▶ **Goal**
Rewrite the lines from the one containing "At what coordinates" up to and including the one containing "Action: click(64, 37)", substituting "image" for "screenshot" and keeping everything else the same. Omit the pictures from your answer.

▶ **Provided data**
>>>

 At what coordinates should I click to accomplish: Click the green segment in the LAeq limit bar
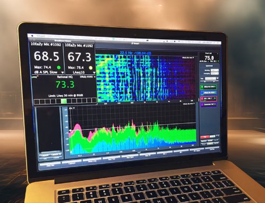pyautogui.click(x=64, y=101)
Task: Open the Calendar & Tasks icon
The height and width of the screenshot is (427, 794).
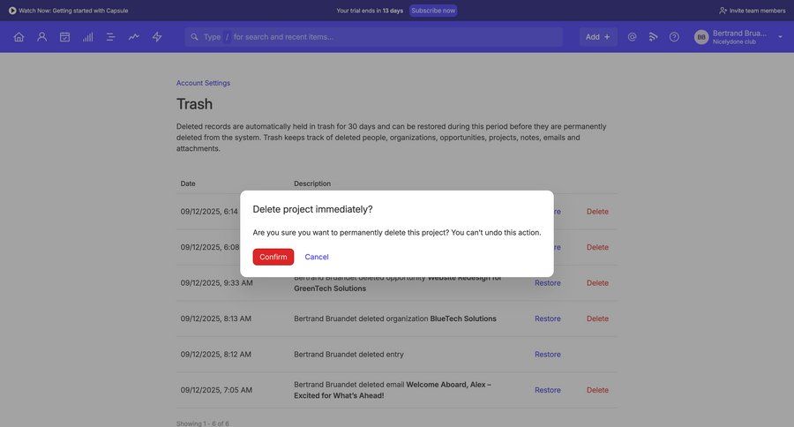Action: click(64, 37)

<<<
>>>

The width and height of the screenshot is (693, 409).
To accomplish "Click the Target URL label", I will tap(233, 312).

<<<
>>>

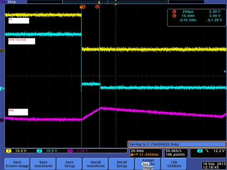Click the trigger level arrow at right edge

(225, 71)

<<<

▶ **Exercise response**
 At what coordinates should I click to accomplish: Click the green segment in the LAeq limit bar
pyautogui.click(x=64, y=101)
Task: Open the Calendar & Tasks icon
The height and width of the image is (427, 794).
Action: click(64, 37)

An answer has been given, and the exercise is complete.